Where a bank has provided an estimate of its fees calculated on one basis, it cannot later calculate its fees on a different basis.

This was the finding in ING Bank NV v Ros Roca SA in which ING contracted with the defendant to act as its financial advisor in relation to the purchase of another company. ING provided bridging finance. The contract provided that ING's fees would be based on a certain calculation. The transaction proceeded and the defendant requested an estimate of the transaction costs from ING. ING subsequently advised they were €4 million. Had they been calculated on the contractual method of calculation those costs would have been €7.3 million. The €4 million figure was used in finalising the details of the transaction when it completed. Subsequently, ING sought to recover €7.3 million on the basis of how the fees were to be calculated as provided for under the contract.

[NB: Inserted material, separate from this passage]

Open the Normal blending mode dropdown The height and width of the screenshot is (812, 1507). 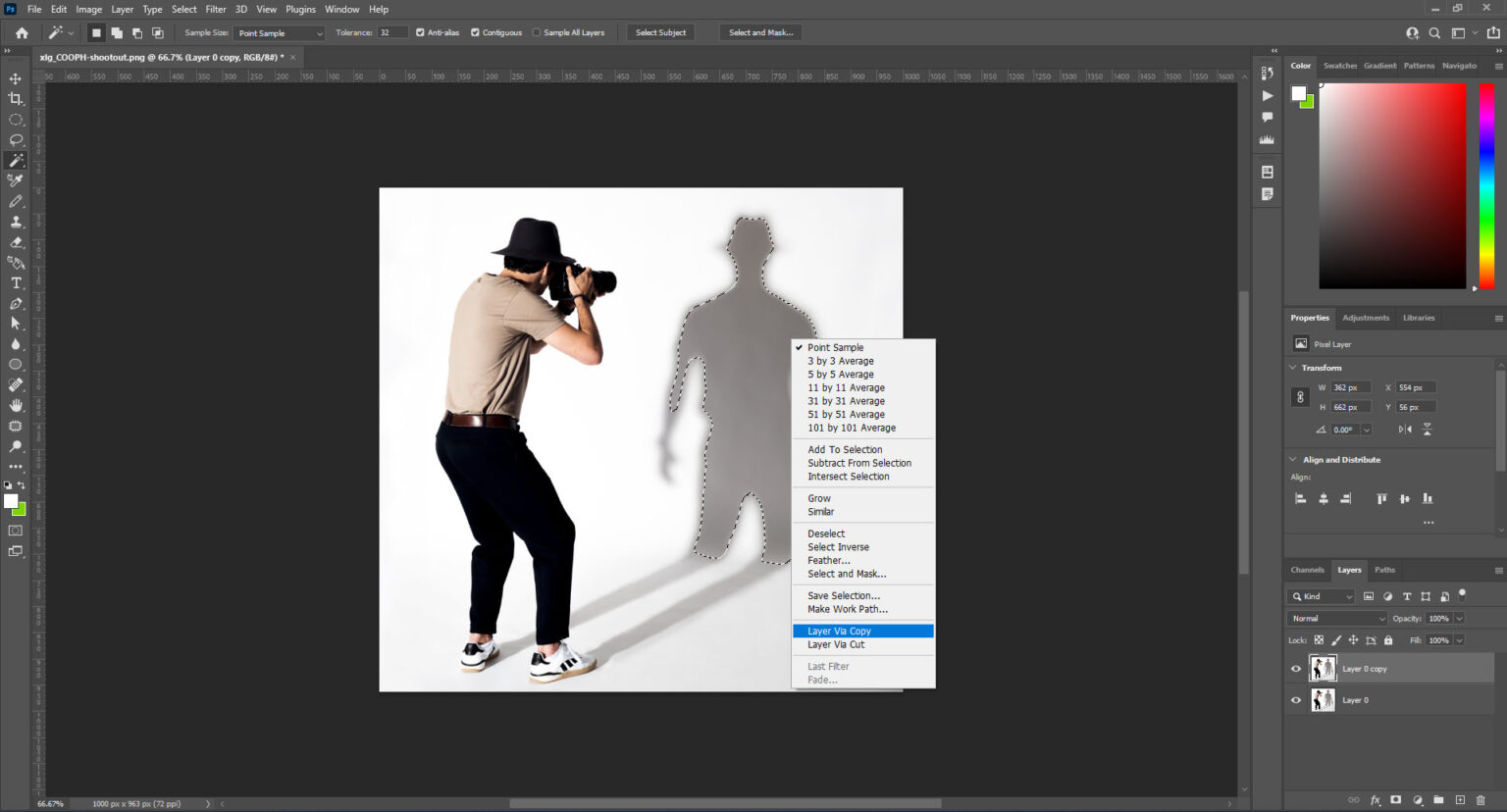pyautogui.click(x=1335, y=618)
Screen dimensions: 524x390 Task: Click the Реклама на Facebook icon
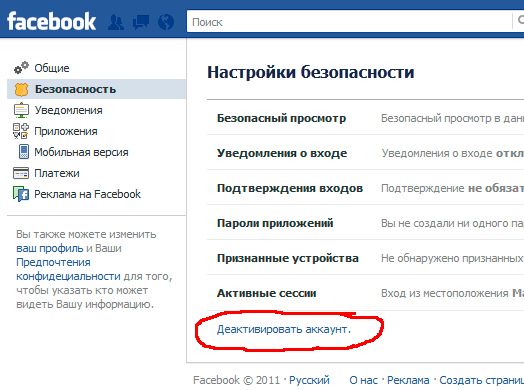pos(21,194)
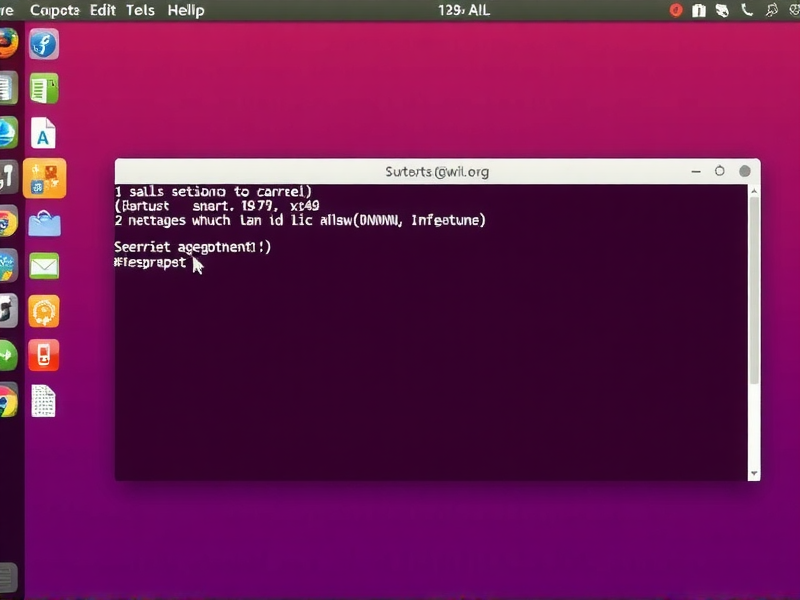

The Court of Appeal held that ING's calculation was correct as the contract explicitly provided for how the calculation was to be made. However, ING was estopped from relying on the contractual provision. When ING had provided the estimate of €4 million for the costs, there was a shared assumption between the parties that despite the reference to how the fees were to be calculated in the contract, ING's fees were being calculated on a different basis. ING knew the estimate was inconsistent with the contractual provision (ING's relationship manager had undertaken the calculations and raised the issue) and it would be unconscionable to allow ING to go back on that assumption.

Things to consider

Lenders need to be aware that when providing information such as estimates of costs and fees, they need to check the contractual provisions too. If the estimate is relied on to the borrower's detriment, estoppel arguments may well succeed and the contractual provision will be unenforceable.